Sudden Cardiac Death
- One of the most frightening aspects of coronary artery disease (CAD) is that many people die suddenly, out of the hospital, and with little or no warning. Sudden cardiac death refers to death that occurs unexpectedly and presumably due to a heart condition and is generally defined as death within 1 hour of the first symptoms or an unwitnessed event occurring overnight.
- Between 70% and 89% of sudden cardiac deaths occur in men, and the annual incidence is 3 to 4 times higher in men than in women; however, this disparity decreases with advancing age. People who have had a heart attack have a sudden death rate 4 to 6 times that of the general population.

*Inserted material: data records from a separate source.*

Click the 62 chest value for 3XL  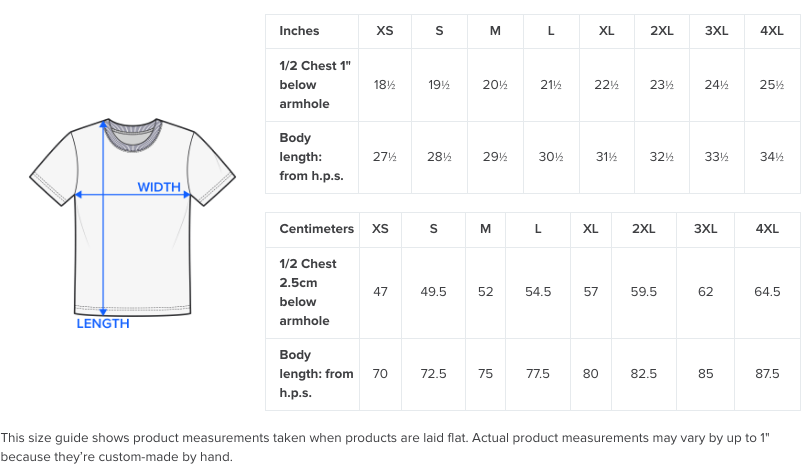(x=706, y=292)
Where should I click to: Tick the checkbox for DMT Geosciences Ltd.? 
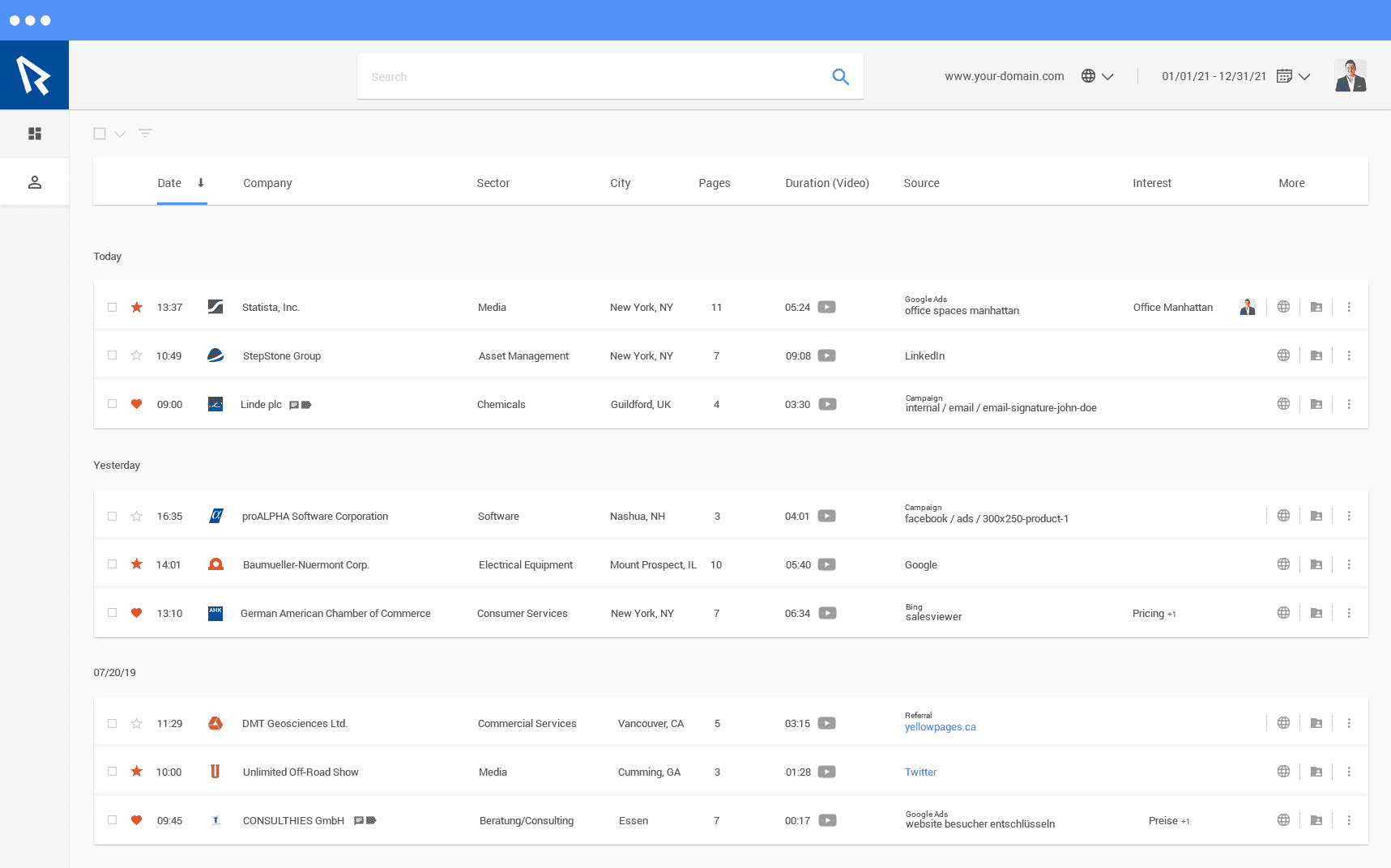(113, 724)
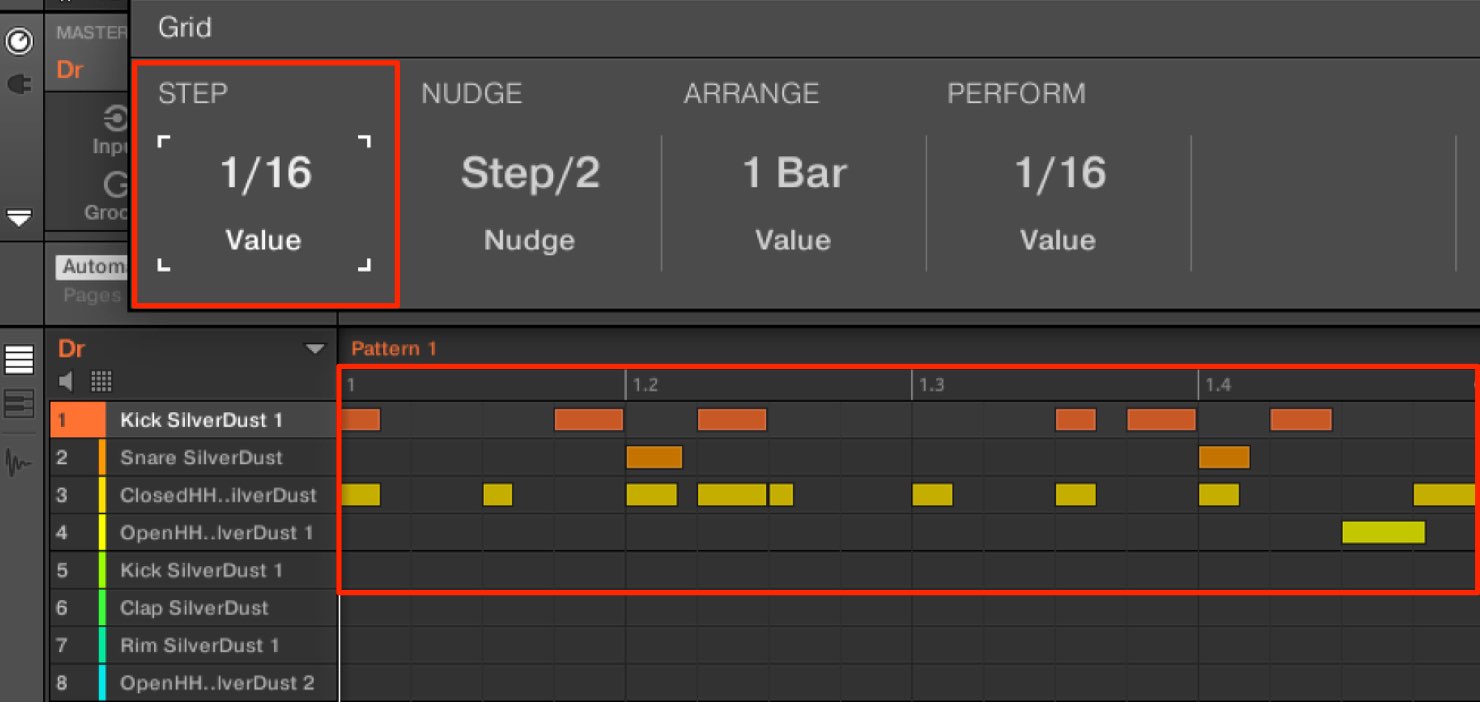Click the 1.3 marker on the timeline

[x=931, y=385]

- Approximately 70% of deaths from heart disease is sudden and occurs outside of the hospital and is particularly common among people with heart failure. This figure is 90% in Sweden. Fifty percent of men and 64% of women who die suddenly of CAD have no previous symptoms of this disease.
- While sudden cardiac death is unexpected, it is potentially survivable and preventable. It is not enough to merely call 911 and wait for paramedics to arrive. A victim has the best chances for good survival if witnesses act quickly. It is imperative for bystanders to start CPR (cardiopulmonary resuscitation), which involves compressing the chest and to apply an AED (automatic external defibrillator) to shock the heart to improve the chances for survival for the victim.

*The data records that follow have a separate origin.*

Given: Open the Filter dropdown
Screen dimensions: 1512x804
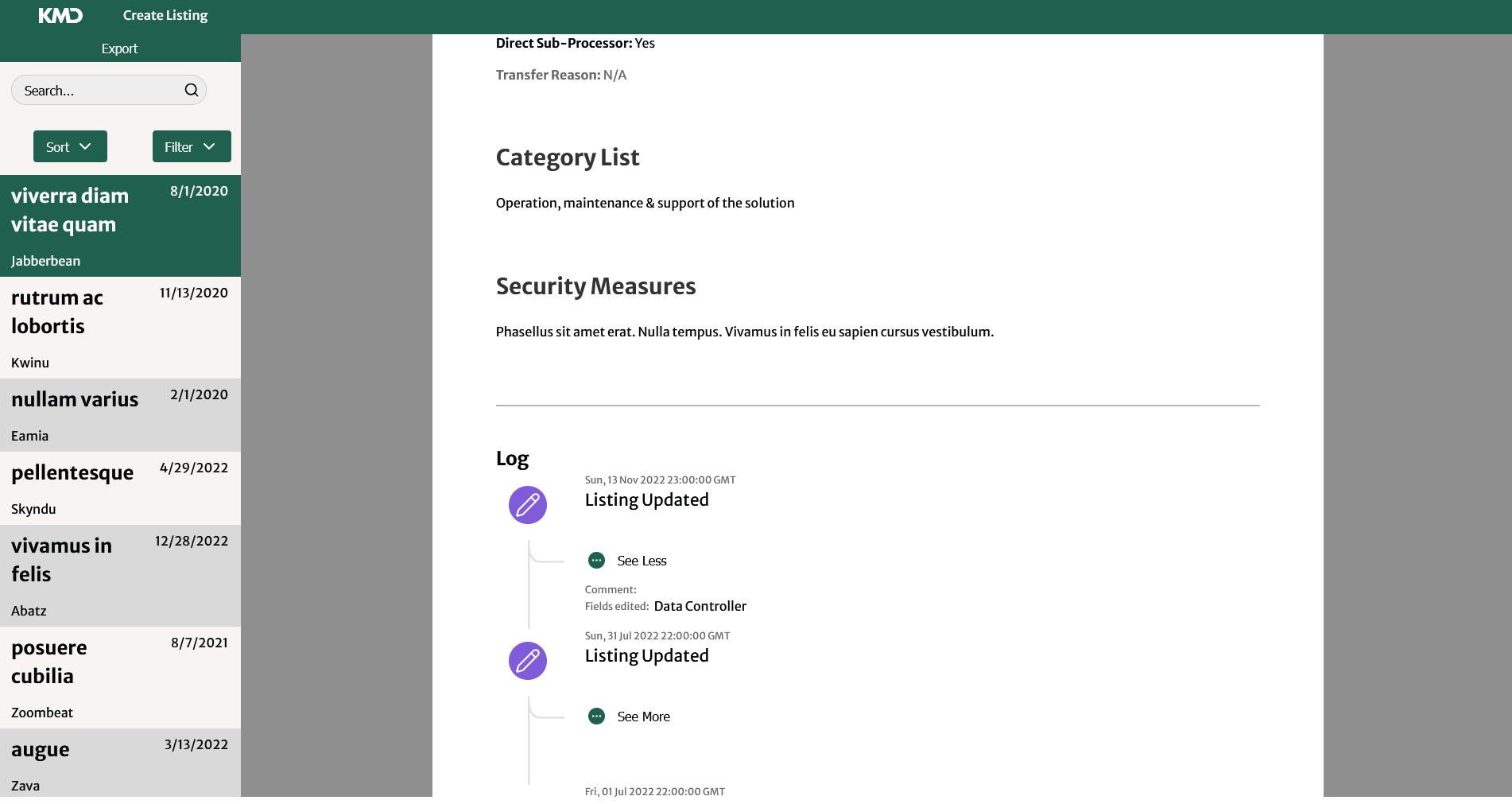Looking at the screenshot, I should [192, 146].
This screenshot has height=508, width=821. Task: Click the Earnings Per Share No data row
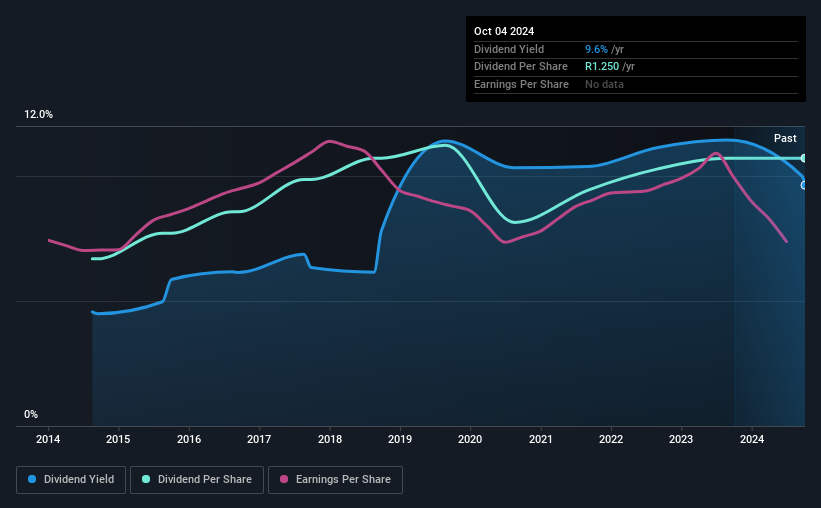click(636, 84)
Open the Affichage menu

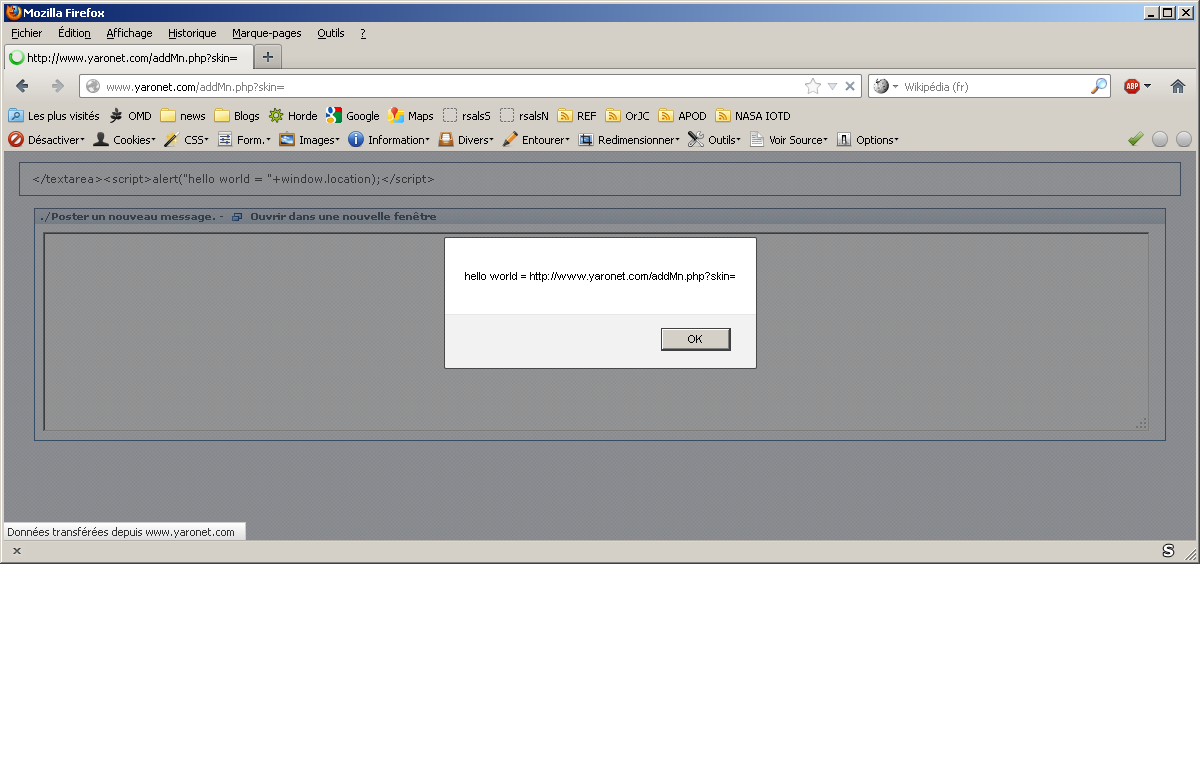coord(129,33)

- In sudden cardiac death the heart may have: a) an electrically chaotic rhythm, called ventricular fibrillation, b) no electrical beat at all, called asystole, or c) be so weak that it is unable to mechanically pump any blood.
- There are many causes for sudden cardiac death, which include severe heart failure, heart attack, and certain inherited heart conditions. Sudden cardiac death can also occur in the absence of a heart attack.
- It may occur in people who have diminished heart function – a weakness in the heart muscle from whatever cause. Most diminished heart function develops as a result of CAD and heart attacks, but some people have diminished heart function despite having normal coronary arteries.
- The “ejection fraction” is a number that is used to describe how much blood is pumped out by the heart with every heart beat; normally the heart can eject at least 50% of its contents with every heart beat. Heart function is considered severely diminished if the ejection fraction is less than 35%, and under these circumstances patients can also be at increased risk for sudden cardiac death.
- Victims that do survive sudden cardiac death require testing to determine if the cause for sudden death can be reversed. If it is determined that the risk for another cardiac arrest is high, then an implantable cardioverter defibrillator (ICD) is needed. This is a device, similar to a pacemaker that can shock the heart within seconds if a dangerous heart rhythm is detected.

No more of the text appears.